Personal Immigration

Immigration Rules Impact on Family Wellbeing

Recent research has revealed that up to 15,000 British children are separated from one of their parents because the Immigration Rules introduced in July 2012 do not allow both of their parents to live together in the UK.

As a result, say researchers, many children are reportedly suffering from significant stress and anxiety and have to rely on Skype to keep in touch with the stranded parent overseas.

The research, which was commissioned by the Children’s Commissioner for England from Middlesex University and the Joint Council for the Welfare of Immigrants (JCWI), examined the impact of recent changes to financial requirements of the Immigration Rules on the wellbeing of children and their families.

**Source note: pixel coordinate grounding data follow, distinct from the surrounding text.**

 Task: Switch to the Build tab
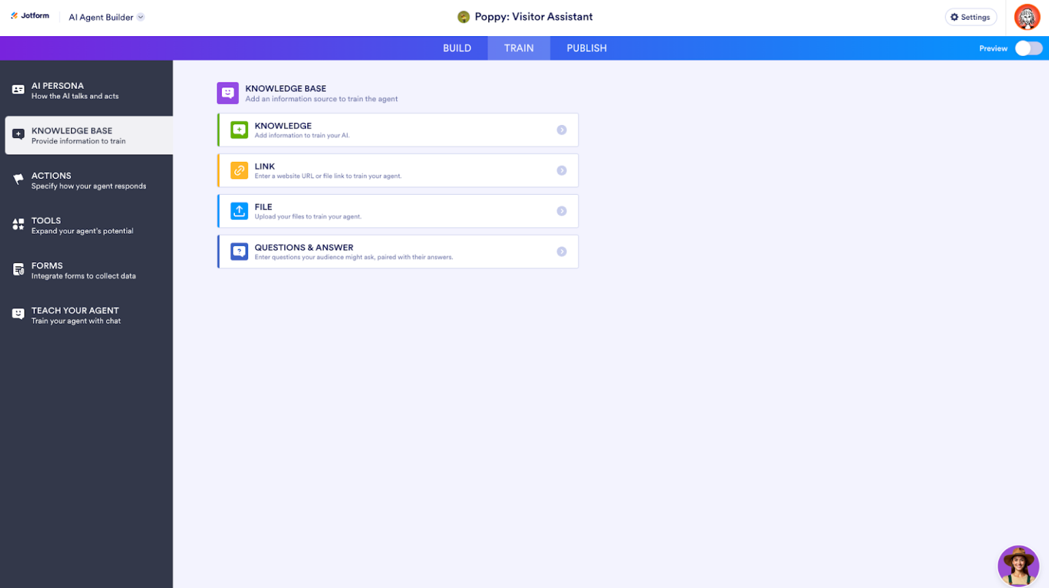(x=456, y=48)
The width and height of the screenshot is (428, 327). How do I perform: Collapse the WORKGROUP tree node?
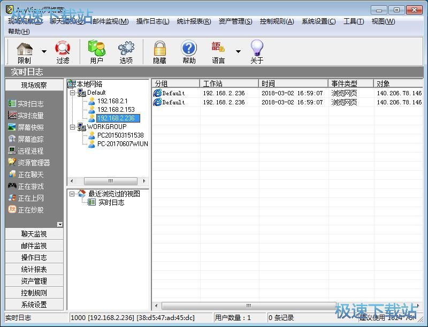72,127
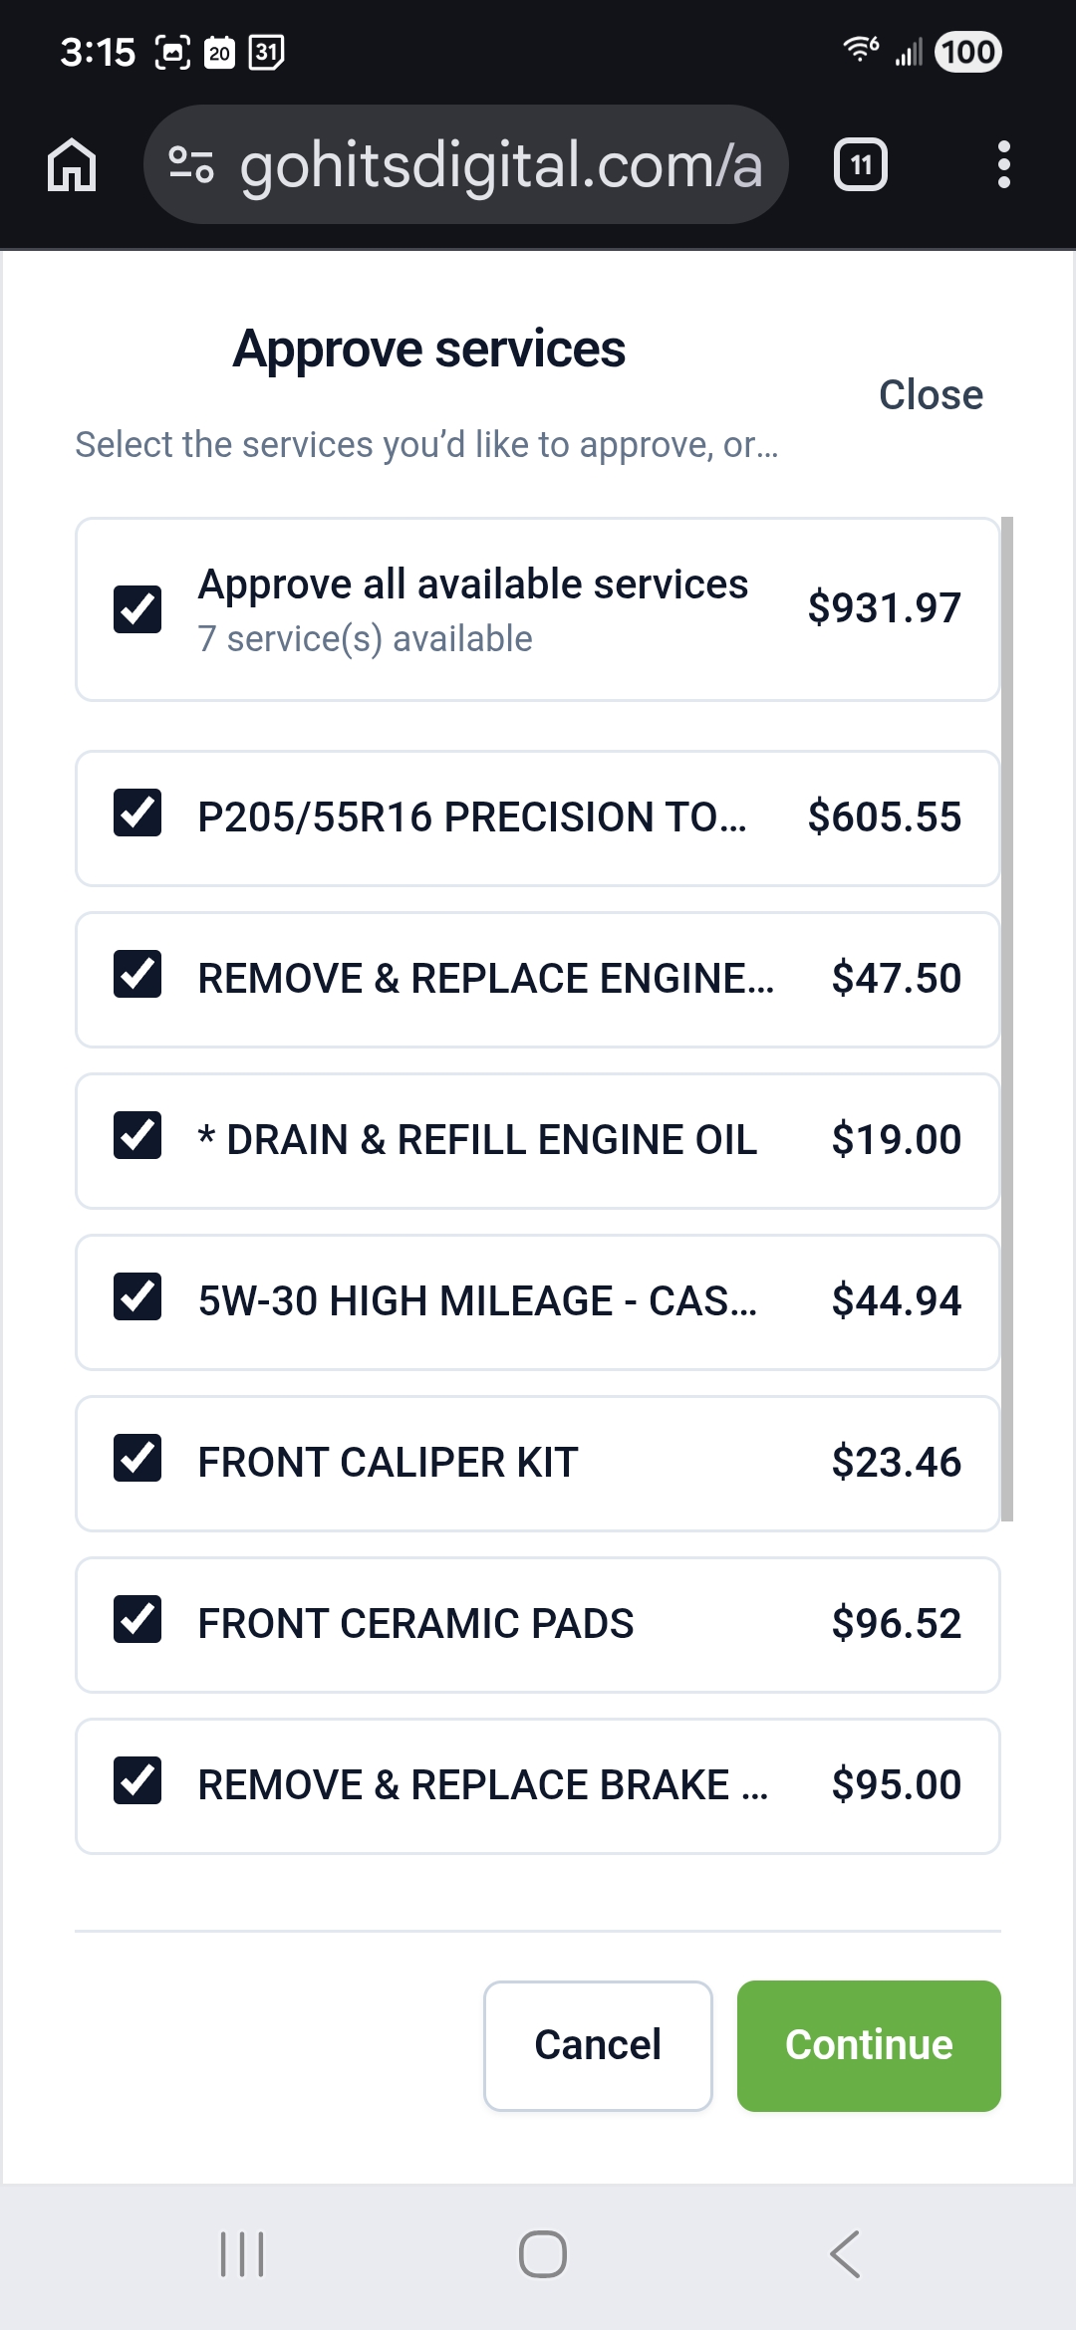Uncheck Approve all available services checkbox
The height and width of the screenshot is (2330, 1076).
pos(137,609)
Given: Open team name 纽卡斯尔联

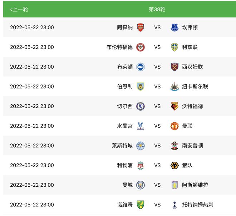Looking at the screenshot, I should click(195, 87).

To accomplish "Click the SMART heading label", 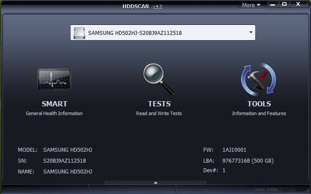I will point(55,104).

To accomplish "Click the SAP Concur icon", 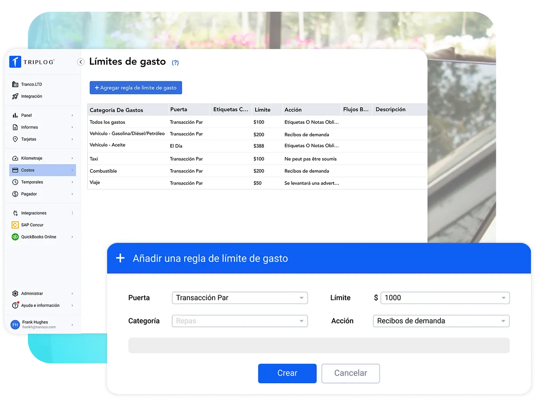I will point(15,225).
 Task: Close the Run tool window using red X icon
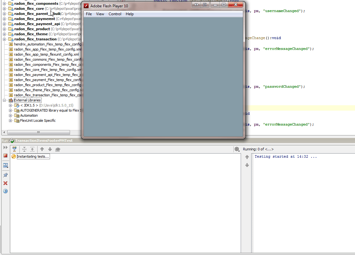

The researchers found that the UK has the least family-friendly family reunification policies out of 38 developed countries, largely because families with only one parent who is a British citizen need to earn a minimum of £18,600 per year to sponsor their partner’s entry into the UK. This is 138% of the minimum wage and is preventing many families with children from living together in the UK.

The Children’s Commissioner has outlined recommendations for the Government to address the issue of separated families, including:

  • increased flexibility when calculating a family's income to reflect family support available and local wage levels,
  • inclusion of a requirement to consider the best interests of every child affected,
  • amendment to forms and guidance to ensure decision-makers properly consider children’s best interests in the decision making process,
  • changes to the cost of applications and the application process,
  • grant of visit visas to parents of children living in the UK, and
  • improvements to data collection and publication of applications.

“The Government is under a legal obligation to treat the best interests of children as a primary consideration when implementing rules and policies,” commented co-author Saira Grant, Legal and Policy Director (JCWI). “The current family migration rules fall woefully short of this and children’s best interests are often reduced to a mere exception.”

“In an ongoing attempt to reduce migration the Government has introduced rules which are now adversely impacting on British citizen families and children,” she added. “This must surely be an unintended consequence but one that must now be urgently addressed.”